Exercise material:
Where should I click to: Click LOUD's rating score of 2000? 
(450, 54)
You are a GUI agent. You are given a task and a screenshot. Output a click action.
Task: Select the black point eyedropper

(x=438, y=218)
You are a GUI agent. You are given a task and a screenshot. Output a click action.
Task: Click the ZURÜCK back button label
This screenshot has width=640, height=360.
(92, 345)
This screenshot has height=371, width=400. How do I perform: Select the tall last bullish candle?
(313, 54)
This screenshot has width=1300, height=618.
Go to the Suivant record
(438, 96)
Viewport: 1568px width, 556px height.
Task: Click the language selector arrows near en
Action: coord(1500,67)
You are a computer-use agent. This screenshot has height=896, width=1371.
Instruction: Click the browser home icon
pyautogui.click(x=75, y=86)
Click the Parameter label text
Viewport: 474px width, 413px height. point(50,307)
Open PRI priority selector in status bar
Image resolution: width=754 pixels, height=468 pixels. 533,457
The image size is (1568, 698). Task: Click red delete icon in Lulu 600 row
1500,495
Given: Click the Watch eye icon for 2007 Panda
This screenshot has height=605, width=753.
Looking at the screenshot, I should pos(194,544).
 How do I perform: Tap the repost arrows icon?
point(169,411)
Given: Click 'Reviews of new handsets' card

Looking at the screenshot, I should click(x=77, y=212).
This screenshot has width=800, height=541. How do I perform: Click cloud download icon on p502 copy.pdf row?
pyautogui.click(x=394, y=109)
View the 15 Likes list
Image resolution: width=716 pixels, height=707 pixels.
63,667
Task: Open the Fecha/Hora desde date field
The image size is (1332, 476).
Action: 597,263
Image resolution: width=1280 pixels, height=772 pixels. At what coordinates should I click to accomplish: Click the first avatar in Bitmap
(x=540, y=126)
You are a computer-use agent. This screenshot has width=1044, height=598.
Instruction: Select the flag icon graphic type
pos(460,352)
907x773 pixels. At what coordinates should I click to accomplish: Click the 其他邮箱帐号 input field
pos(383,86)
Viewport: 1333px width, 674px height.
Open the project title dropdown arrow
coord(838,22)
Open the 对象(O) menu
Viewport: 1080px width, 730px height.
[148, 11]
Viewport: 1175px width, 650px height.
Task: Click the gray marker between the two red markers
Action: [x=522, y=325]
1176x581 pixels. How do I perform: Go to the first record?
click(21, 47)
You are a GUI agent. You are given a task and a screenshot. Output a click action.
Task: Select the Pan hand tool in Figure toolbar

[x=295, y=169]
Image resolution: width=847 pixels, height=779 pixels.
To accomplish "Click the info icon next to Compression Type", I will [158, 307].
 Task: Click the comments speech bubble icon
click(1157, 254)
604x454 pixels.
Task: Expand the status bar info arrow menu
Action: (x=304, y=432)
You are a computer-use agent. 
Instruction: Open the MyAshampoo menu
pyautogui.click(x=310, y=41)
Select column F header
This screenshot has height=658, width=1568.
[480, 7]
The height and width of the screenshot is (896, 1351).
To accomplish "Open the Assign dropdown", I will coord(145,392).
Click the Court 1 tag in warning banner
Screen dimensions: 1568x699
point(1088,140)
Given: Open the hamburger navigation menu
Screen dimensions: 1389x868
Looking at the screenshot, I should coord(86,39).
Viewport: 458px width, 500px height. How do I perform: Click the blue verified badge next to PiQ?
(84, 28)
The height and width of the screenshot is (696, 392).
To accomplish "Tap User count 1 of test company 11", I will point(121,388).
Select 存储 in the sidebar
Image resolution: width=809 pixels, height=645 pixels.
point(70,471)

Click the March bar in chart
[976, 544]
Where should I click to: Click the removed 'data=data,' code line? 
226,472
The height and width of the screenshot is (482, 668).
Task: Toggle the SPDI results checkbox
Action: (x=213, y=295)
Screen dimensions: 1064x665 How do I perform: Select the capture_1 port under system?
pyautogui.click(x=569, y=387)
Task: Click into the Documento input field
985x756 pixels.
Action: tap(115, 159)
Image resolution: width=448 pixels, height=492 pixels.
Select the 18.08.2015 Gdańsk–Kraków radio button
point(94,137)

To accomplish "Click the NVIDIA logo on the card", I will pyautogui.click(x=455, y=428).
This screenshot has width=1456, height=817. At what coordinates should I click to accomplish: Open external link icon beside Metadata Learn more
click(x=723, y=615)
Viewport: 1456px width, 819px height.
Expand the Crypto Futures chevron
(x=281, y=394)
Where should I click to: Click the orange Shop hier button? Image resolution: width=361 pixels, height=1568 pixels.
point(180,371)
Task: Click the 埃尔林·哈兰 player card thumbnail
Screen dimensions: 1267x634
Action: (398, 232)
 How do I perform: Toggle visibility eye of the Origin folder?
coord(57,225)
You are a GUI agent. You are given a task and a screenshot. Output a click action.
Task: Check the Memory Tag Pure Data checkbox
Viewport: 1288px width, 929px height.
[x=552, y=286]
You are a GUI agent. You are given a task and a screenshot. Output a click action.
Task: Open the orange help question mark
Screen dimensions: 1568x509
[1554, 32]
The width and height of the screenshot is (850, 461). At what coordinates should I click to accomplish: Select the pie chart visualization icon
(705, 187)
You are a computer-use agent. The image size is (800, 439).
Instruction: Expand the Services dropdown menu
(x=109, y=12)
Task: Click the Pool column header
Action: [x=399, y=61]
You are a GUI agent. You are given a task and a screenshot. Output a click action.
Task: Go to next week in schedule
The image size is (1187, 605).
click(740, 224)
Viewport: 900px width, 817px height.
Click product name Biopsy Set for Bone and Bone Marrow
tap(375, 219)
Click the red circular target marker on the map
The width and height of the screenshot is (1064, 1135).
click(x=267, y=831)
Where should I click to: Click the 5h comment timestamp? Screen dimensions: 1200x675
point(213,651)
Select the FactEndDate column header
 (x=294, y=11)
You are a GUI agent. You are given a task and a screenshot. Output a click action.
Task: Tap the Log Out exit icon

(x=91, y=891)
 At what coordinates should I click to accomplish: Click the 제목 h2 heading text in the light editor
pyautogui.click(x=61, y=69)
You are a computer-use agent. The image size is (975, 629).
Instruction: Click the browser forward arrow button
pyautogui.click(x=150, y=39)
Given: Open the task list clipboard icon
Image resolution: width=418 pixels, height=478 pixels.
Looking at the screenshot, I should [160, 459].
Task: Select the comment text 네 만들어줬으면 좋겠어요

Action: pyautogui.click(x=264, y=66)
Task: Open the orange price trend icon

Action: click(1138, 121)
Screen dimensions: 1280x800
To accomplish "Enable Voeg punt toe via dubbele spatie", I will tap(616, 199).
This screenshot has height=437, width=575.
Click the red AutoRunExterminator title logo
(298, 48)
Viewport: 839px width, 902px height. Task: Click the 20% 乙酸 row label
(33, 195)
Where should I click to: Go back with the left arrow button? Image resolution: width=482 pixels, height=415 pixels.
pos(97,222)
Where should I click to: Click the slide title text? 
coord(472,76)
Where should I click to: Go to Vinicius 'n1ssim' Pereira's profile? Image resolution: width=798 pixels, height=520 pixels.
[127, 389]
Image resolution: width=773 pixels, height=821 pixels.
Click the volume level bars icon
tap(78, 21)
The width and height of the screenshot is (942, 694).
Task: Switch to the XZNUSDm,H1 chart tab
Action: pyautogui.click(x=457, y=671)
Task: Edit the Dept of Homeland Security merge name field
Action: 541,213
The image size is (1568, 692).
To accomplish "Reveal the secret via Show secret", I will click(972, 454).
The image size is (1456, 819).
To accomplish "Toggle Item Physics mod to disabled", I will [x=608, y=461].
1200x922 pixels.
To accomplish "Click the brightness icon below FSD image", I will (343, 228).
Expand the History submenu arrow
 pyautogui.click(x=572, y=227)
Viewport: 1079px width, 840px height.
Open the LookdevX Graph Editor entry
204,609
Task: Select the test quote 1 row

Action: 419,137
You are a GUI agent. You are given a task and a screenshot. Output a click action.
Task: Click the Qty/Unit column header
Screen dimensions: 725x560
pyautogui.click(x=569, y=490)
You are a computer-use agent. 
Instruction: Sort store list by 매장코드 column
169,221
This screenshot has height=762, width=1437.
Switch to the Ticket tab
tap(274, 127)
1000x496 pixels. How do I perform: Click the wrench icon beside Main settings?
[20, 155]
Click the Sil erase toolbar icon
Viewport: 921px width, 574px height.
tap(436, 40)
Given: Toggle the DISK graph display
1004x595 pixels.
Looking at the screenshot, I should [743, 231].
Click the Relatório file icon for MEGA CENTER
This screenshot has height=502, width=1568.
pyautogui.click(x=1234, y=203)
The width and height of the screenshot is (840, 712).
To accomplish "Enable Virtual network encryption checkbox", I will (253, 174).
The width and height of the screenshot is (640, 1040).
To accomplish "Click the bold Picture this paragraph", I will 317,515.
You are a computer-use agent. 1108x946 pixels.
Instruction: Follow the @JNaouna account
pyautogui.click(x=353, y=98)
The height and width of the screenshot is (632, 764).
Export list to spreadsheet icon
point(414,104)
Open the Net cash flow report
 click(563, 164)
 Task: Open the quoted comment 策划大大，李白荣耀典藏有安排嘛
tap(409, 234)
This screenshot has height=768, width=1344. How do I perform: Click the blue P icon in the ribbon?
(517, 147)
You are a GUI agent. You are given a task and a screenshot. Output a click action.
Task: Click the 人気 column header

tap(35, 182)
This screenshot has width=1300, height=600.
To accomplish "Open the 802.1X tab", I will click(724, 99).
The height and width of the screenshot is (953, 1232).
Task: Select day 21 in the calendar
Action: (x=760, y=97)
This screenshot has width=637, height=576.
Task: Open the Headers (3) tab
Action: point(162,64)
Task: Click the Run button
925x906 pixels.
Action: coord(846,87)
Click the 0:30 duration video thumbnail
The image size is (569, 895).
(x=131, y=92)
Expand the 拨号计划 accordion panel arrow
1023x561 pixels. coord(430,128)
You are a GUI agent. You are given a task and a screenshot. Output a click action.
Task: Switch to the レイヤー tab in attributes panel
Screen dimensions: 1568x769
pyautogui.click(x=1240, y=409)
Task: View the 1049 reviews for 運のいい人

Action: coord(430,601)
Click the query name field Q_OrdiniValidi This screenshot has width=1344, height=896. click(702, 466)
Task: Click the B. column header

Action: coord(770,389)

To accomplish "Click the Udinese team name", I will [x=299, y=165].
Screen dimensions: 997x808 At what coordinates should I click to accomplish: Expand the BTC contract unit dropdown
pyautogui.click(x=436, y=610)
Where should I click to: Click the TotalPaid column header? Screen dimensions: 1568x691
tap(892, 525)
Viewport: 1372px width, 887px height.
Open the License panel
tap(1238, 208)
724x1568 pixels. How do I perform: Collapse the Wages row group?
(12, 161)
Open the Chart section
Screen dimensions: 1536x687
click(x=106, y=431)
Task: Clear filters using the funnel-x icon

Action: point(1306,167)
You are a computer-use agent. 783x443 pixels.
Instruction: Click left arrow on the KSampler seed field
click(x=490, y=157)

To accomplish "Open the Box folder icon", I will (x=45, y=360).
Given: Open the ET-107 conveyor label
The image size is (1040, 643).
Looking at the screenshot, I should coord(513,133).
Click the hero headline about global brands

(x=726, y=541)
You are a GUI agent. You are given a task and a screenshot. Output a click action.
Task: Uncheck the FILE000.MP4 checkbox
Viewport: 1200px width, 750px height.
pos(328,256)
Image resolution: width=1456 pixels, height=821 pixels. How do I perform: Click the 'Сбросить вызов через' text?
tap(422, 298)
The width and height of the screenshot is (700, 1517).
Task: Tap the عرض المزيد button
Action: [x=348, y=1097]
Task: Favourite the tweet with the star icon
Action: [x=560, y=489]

Action item: Wherever the string "Enable" occurs in the listing, return the line it sits on.

Exercise response:
To accomplish "Enable Voeg punt toe via dubbele spatie", I will tap(616, 199).
To accomplish "Enable Virtual network encryption checkbox", I will (253, 174).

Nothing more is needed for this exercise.